Question

Table salt, nacl(s), and sugar, c12h22o11(s), are accidentally mixed. a 3.50-g sample is burned, and 2.40 g of co2(g) is produced. what was the mass percentage of the table salt in the mixture?

Answer 1

First we will write the formula for the combustion of the sugar.

C₁₂H₂₂O₁₁ + 12O₂ → 12CO₂ + 11H₂O

We have produced 2.40 g of CO₂. We will convert this to moles of CO₂ and then convert that value to moles of sugar.

2.40 g / 44.0 g/mol = 0.0545 moles CO₂ x 1 mole C₁₂H₂₂O₁₁/12 mole CO₂ = 0.00455 moles of C₁₂H₂₂O₁₁

We can now convert the moles of sugar to a mass of sugar.
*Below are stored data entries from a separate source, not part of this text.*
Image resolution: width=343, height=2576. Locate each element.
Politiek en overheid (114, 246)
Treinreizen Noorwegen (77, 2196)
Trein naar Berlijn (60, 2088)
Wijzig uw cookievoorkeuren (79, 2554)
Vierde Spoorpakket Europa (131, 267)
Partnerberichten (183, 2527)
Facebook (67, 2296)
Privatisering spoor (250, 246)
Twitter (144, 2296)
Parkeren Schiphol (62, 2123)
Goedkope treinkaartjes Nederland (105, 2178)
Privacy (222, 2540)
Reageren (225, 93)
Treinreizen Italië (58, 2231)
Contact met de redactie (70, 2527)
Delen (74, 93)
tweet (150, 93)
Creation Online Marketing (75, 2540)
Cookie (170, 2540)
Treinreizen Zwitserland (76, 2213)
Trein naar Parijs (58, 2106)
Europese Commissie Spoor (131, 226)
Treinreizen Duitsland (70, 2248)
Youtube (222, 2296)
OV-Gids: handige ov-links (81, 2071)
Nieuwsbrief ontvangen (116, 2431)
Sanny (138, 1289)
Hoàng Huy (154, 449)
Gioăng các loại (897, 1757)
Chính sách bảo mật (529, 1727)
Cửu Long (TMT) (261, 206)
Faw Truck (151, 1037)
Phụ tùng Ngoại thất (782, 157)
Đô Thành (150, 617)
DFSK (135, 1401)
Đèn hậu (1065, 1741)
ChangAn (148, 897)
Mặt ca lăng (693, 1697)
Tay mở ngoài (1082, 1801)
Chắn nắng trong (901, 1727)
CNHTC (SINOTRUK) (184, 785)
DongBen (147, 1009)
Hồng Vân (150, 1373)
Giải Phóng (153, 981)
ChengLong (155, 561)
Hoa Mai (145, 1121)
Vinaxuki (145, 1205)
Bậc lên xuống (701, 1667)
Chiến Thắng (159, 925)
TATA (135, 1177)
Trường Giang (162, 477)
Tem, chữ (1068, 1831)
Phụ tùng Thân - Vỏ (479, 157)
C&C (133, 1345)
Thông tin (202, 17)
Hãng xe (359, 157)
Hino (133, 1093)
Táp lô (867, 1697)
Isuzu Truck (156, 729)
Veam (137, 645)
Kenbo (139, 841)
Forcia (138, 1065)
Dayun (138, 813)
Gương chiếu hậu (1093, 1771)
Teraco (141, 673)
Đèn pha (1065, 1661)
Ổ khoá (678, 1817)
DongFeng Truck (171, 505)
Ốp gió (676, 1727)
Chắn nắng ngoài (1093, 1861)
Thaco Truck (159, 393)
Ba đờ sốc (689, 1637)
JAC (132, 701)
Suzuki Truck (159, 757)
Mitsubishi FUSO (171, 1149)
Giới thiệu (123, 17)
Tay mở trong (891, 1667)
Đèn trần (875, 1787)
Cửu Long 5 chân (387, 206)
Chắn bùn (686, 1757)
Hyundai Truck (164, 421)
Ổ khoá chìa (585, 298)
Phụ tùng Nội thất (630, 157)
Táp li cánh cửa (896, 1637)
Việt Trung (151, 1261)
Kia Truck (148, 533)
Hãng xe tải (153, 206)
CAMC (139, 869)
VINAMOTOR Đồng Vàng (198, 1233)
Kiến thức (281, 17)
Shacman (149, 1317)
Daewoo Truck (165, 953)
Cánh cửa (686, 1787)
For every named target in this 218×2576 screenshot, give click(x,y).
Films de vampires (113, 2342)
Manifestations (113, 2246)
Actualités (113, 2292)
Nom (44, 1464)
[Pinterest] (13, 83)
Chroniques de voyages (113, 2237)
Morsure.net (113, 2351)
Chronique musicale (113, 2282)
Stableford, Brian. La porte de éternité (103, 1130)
0.00455 moles C₁₂H₂₂O₁₁ x 342 g/mol = 1.56 g C₁₂H₂₂O₁₁

We want to determine the mass percentage of salt in the 3.5 g mixture of sugar and salt.

3.5 g mixture - 1.56 g sugar = 1.94 g salt

(1.94 g salt/ 3.5g mixture) x 100% = 55%

Therefore, the mass percentage of table salt in the mixture is 55%.